__Exercise description__: Only an exact repetition of the entries counts as an answer.

[Records contained in a dataset]
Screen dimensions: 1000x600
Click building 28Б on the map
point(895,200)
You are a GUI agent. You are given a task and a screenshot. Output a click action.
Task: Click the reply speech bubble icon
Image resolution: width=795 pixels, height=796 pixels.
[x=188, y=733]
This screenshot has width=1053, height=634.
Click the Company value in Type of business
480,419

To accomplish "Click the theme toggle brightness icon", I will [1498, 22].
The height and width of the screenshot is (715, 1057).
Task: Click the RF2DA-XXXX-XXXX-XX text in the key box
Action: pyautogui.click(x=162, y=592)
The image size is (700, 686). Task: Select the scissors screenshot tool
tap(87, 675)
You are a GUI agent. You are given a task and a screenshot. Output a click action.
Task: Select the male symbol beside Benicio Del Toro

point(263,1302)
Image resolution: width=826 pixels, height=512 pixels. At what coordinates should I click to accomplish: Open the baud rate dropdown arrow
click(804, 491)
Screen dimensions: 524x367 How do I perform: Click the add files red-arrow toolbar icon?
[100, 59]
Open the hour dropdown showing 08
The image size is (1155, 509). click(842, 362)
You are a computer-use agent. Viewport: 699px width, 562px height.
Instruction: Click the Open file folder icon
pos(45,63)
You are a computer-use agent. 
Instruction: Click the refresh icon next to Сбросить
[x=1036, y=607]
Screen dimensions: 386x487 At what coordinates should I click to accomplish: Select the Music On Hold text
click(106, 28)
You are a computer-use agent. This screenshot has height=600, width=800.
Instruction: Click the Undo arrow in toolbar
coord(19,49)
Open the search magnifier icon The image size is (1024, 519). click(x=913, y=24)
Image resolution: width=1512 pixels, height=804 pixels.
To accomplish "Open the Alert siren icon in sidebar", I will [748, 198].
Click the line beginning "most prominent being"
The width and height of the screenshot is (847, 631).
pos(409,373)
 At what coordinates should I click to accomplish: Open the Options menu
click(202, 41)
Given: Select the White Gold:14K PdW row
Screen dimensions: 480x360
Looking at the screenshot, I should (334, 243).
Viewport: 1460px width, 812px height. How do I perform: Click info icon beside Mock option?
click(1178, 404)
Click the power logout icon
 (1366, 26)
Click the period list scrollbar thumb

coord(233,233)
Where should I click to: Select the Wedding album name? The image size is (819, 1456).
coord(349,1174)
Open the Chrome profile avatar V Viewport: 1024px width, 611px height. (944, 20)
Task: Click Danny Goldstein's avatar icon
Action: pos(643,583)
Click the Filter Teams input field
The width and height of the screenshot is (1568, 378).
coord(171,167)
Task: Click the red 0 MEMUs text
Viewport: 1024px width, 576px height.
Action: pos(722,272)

__Completed task__:
Screen dimensions: 1000x600
Click building 28Б on the map
point(895,200)
You are a GUI agent. You are given a task and a screenshot. Output a click action.
Task: Click the reply speech bubble icon
Image resolution: width=795 pixels, height=796 pixels.
[x=188, y=733]
This screenshot has width=1053, height=634.
Click the Company value in Type of business
480,419

To accomplish "Click the theme toggle brightness icon", I will [1498, 22].
The height and width of the screenshot is (715, 1057).
Task: Click the RF2DA-XXXX-XXXX-XX text in the key box
Action: pyautogui.click(x=162, y=592)
The image size is (700, 686). Task: Select the scissors screenshot tool
tap(87, 675)
You are a GUI agent. You are given a task and a screenshot. Output a click action.
Task: Select the male symbol beside Benicio Del Toro

point(263,1302)
Image resolution: width=826 pixels, height=512 pixels. At what coordinates should I click to accomplish: Open the baud rate dropdown arrow
click(804, 491)
Screen dimensions: 524x367 How do I perform: Click the add files red-arrow toolbar icon?
[100, 59]
Open the hour dropdown showing 08
The image size is (1155, 509). click(842, 362)
You are a computer-use agent. Viewport: 699px width, 562px height.
Instruction: Click the Open file folder icon
pos(45,63)
You are a computer-use agent. 
Instruction: Click the refresh icon next to Сбросить
[x=1036, y=607]
Screen dimensions: 386x487 At what coordinates should I click to accomplish: Select the Music On Hold text
click(106, 28)
You are a computer-use agent. This screenshot has height=600, width=800.
Instruction: Click the Undo arrow in toolbar
coord(19,49)
Open the search magnifier icon The image size is (1024, 519). click(x=913, y=24)
Image resolution: width=1512 pixels, height=804 pixels.
To accomplish "Open the Alert siren icon in sidebar", I will [748, 198].
Click the line beginning "most prominent being"
The width and height of the screenshot is (847, 631).
pos(409,373)
 At what coordinates should I click to accomplish: Open the Options menu
click(202, 41)
Given: Select the White Gold:14K PdW row
Screen dimensions: 480x360
Looking at the screenshot, I should (334, 243).
Viewport: 1460px width, 812px height. How do I perform: Click info icon beside Mock option?
click(1178, 404)
Click the power logout icon
 (1366, 26)
Click the period list scrollbar thumb

coord(233,233)
Where should I click to: Select the Wedding album name? The image size is (819, 1456).
coord(349,1174)
Open the Chrome profile avatar V Viewport: 1024px width, 611px height. (944, 20)
Task: Click Danny Goldstein's avatar icon
Action: pos(643,583)
Click the Filter Teams input field
The width and height of the screenshot is (1568, 378).
coord(171,167)
Task: Click the red 0 MEMUs text
Viewport: 1024px width, 576px height.
Action: pos(722,272)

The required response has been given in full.